Stored data:
== == ==

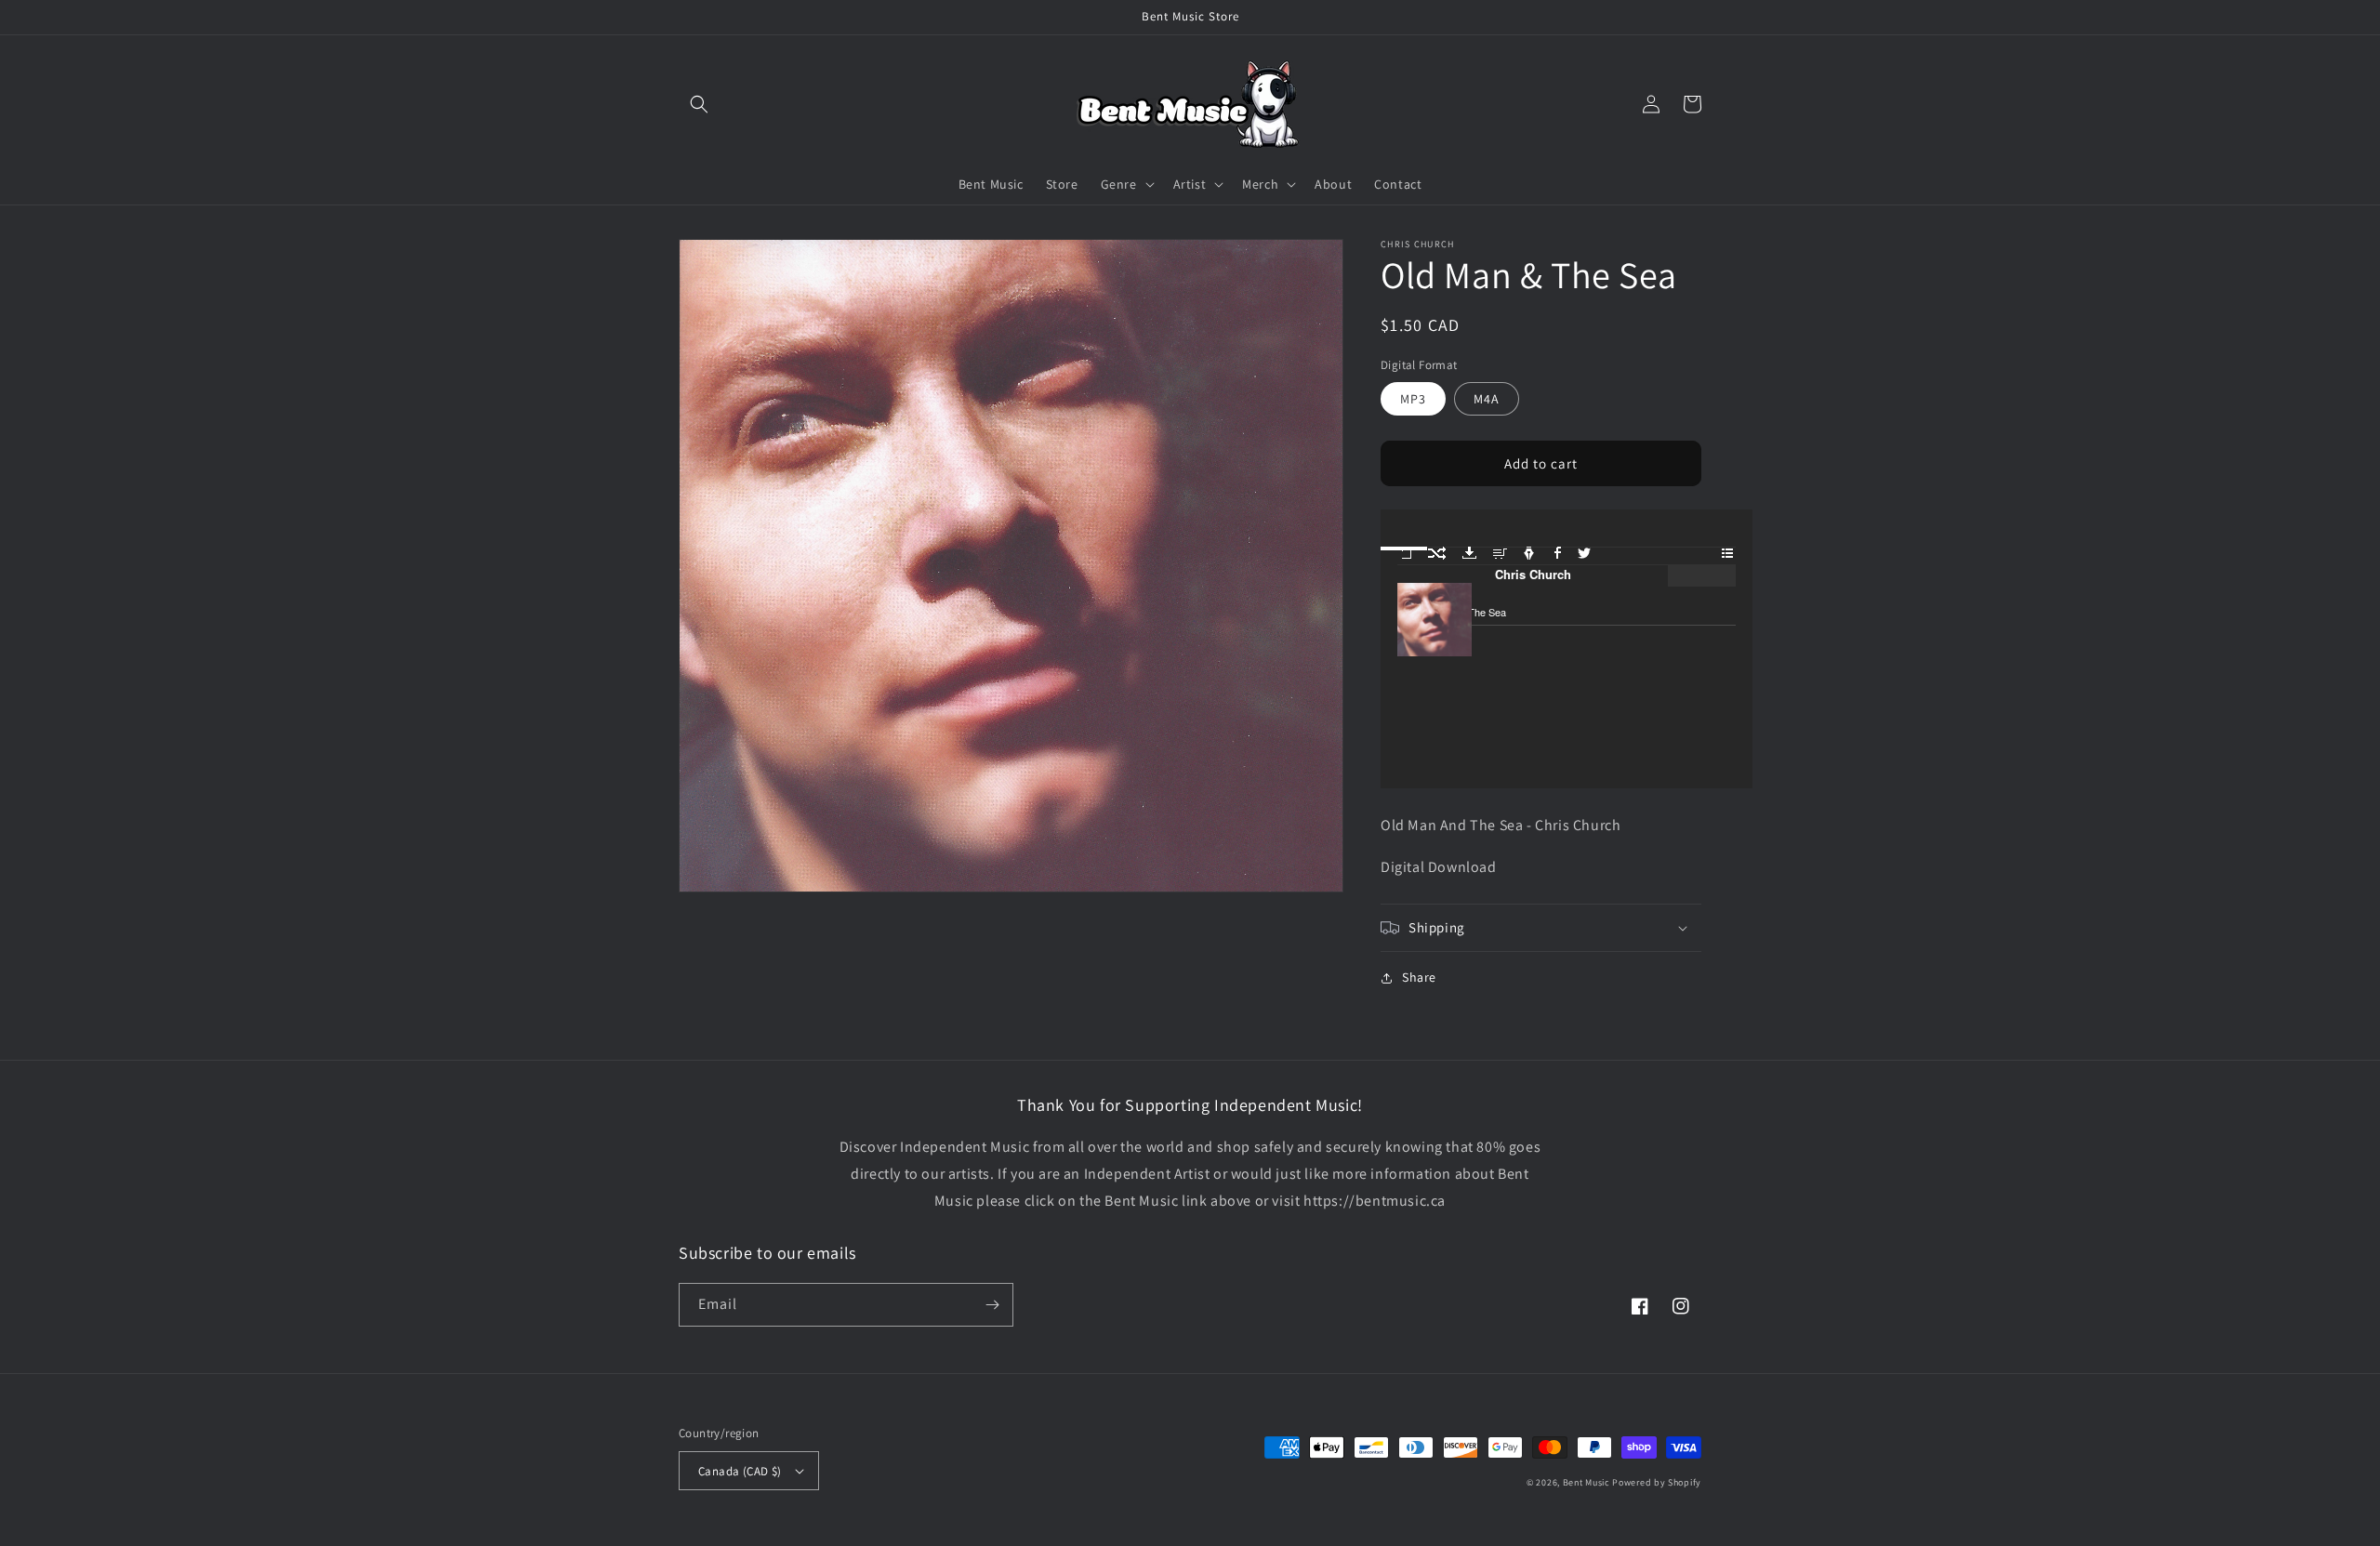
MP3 (1413, 398)
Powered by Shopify (1656, 1482)
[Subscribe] (992, 1305)
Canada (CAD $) (740, 1471)
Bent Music (1586, 1482)
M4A (1487, 398)
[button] (699, 104)
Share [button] (1419, 977)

== == ==

(Task):
Each record must be set down again without alteration, and no picture may be carried over.

(Answer to this problem):
MP3 (1413, 398)
Powered by Shopify (1656, 1482)
[Subscribe] (992, 1305)
Canada (CAD $) (740, 1471)
Bent Music (1586, 1482)
M4A (1487, 398)
[button] (699, 104)
Share [button] (1419, 977)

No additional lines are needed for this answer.